Truman Presidential Library

This journey has been an amazing combination of witnessing America’s physical beauty and discovering more about its history.   Readers of the blog know that Presidential Libraries have been an especially interesting part of this trip.

Visiting Presidential libraries for us had been a walk down memory lane prior to Kansas City.  Both Karen and I were born during Eisenhower’s term of office (Karen just barely) but really had few actual memories prior to JFK.   Our visit to the Eisenhower library really helped understand more about America during and after WWII.

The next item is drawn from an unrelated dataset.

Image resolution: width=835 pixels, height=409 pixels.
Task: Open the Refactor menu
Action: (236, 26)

Our visit to the Truman Library in Independence, Missouri gave us a chance to explore an increment of American history prior to WWII and bridging into our childhood.  Truman grew up as a product of a Missouri farming family.  He entered politics in Missouri after returning from service in WWI and served as a State Senator prior to being tapped to serve as VP for Roosevelt prior to Roosevelt’s death just months after he was re-elected to office in 1945.

Harry S. Truman preceded Eisenhower as President and served between April 1945 and January 1953.  Although World War II had began with Nazi Germany’s attack on Poland in September 1939, the United States did not enter the war until after the Japanese bombed the American fleet in Pearl Harbor, Hawaii, on December 7, 1941. Franklin D. Roosevelt’s Presidency took us into WWII but his death in office in 1945 put Truman in a position to end the war with the use of the atomic bombs in Japan and into the Cold War those of us born in the 1950’s remember all too well.

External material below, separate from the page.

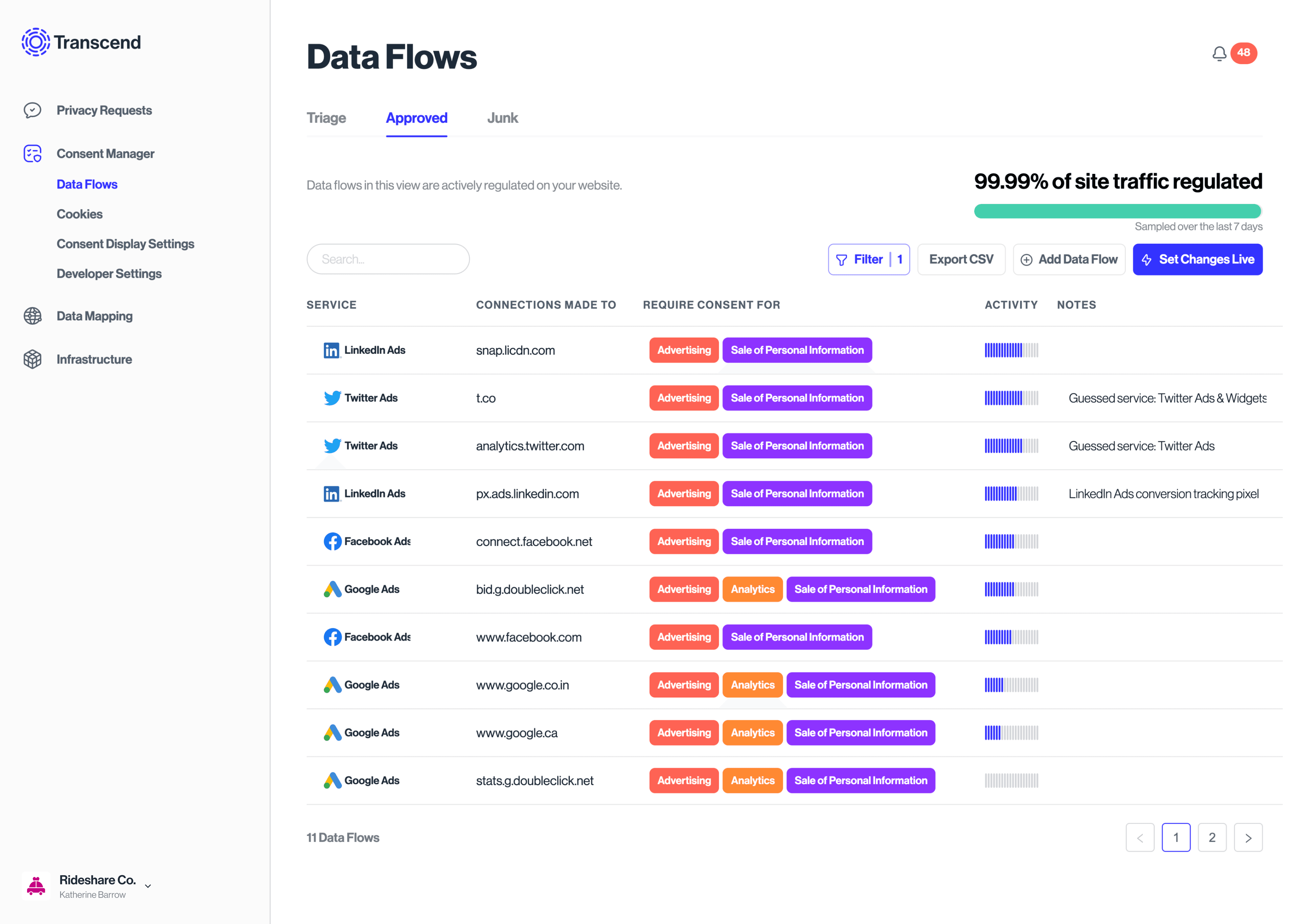Viewport: 1299px width, 924px height.
Task: Click the Export CSV button
Action: click(961, 259)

Truman also presided over the reconstruction of Europe under the Marshall Plan as well as the transition of the US economy from wartime to a peacetime and continued struggle for civil rights.

Of particular interest for me we’re the geo-political insights from this period including the Cold War with Russia, Israel and the Korean War and China’s role which filled in a lot of “the blanks” to current events.

And, as a finale the Library had a wonderful tribute to the year of my birth with Life Magazine covers and articles throughout 1952!